Sadıkoğlu konuşmasını şu sözlerle noktaladı:

"Malatya'da kuru gıda ve kayısının dışında organize sanayi bölgesinde analiz edeceğimiz en önemli unsur tekstil ve tekstil türevleri. Tekstilde konfeksiyon ve tekstilin türevi olan birçok iplik üretimi yapan fabrikalarımız var, birçok kumaş üreten fabrikalarımız var. Bizim LC WAİKİKİ gibi dışa açılan bir penceremiz var. Malatyalı olmalarından dolayı burada yaptıkları yatırımlar için Vahap Küçük ve Mustafa Küçük kardeşlere de teşekkür ediyoruz. Dışardaki fason üretimlerin çoğunu Malatya içerisinde yapıyorlar ve Malatya içerisinde kendi yapmış oldukları yatırımları dışında birçok insana istihdam sağlayabilecek fason üretim yaptırıyorlar. Bunlar da Malatya'da tekstilin bir kültür olduğunu gösterirken buraya gelenlerin eleman olarak yetiştirilmesinin de önünü açıyorlar. Bu anlamda da kültür olduğunu ve kültürel altyapısını oluşturma ile ilgili çabaları Malatya'da tekstilin de özellikle konfeksiyonda hem kalite anlamında hem de üretim anlamında yurt dışına üretim yapabilecek çeşitli firmaların oluşmasını sağladı, gelişmesini sağladı. Tekstilde özellikle iyi durumdayız ve organize sanayimiz de yine tekstil ağırlıklı büyümekte. Bunu da ifade etmek istiyoruz tabi bizim burada firmalarımızın kalite oranını arttırarak üretimlerindeki tekstili sadece basit fasonculuktan yurt dışına ihracat yapabilen ciddi nitelikli firmalar haline getirmekle ilgili ticaret sanayi odamızın bir çabası var. Bunun için de dış ticaret birimini kurduk. Özellikle organize sanayi bölgesinde Fırat Kalkınma Ajansı ile birlikte temelini attığımız 'İŞGEM mesleki eğitim ile büyüyor' projemiz var.
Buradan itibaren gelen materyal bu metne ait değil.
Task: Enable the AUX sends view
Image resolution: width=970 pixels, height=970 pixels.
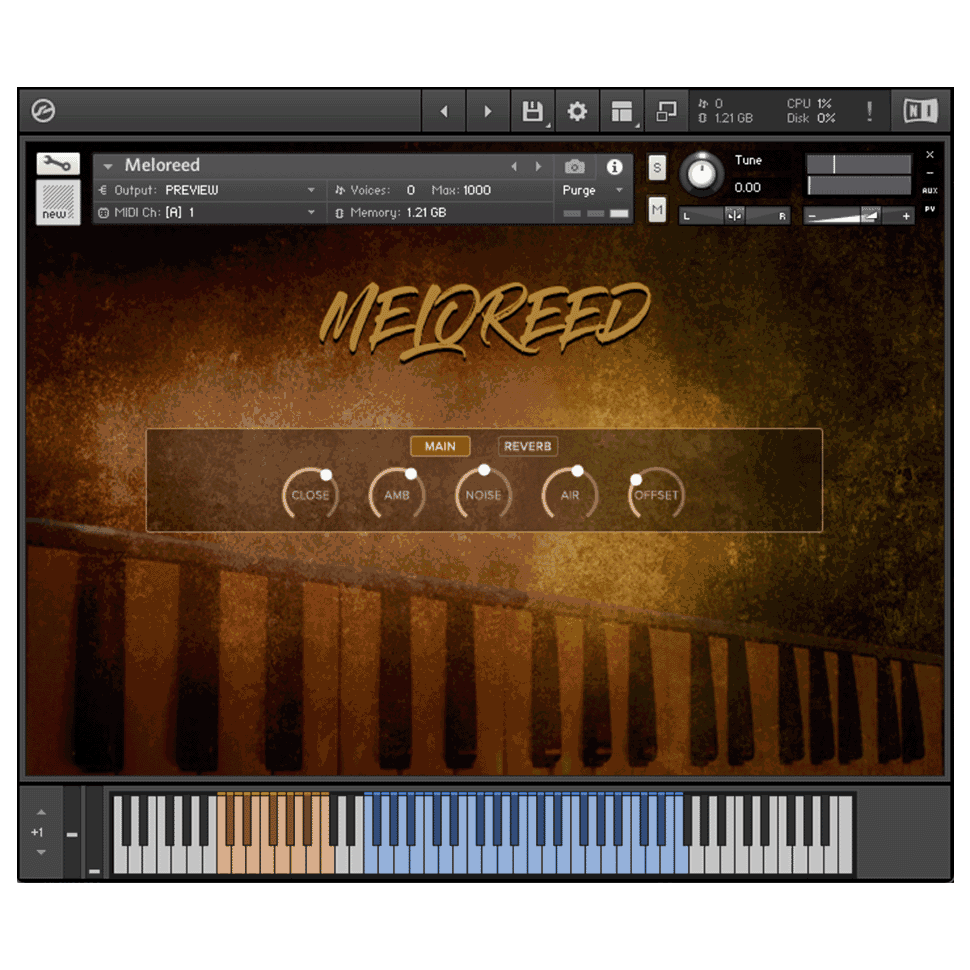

Orada sürekli sahaya nitelikli eleman yetiştireceğiz ve iş garantili eleman yetiştirdiğimiz için sahada kendi bitirmiş olduğu üniversiteyle ilgili çalışamıyorsa iş kaygısıyla umutsuzluğa kapılmayacak. Bununla beraber en önemlisi buradaki sanayicilerimizin teşviklerden istifade etmesini sağlıyoruz. Mesela yine Ticaret Bakanlığımızın dış ticaret birimlerini yurt içine ihracat yapabilme ile ilgili desteklerini, teşviklerini sanayicimizle buluşturuyoruz. Onlara yeni bir vizyon aşılamaya çalışıyoruz. Pandemi olmasaydı burada fuarlar ve fuar organizasyonları planlamayı düşünüyorduk ama pandeminin bu anlamdaki hızımızı kesmesi önümüzdeki süreçler içerisinde pandemiden kurtulursak aynı hızla devam etmeyi düşünüyoruz."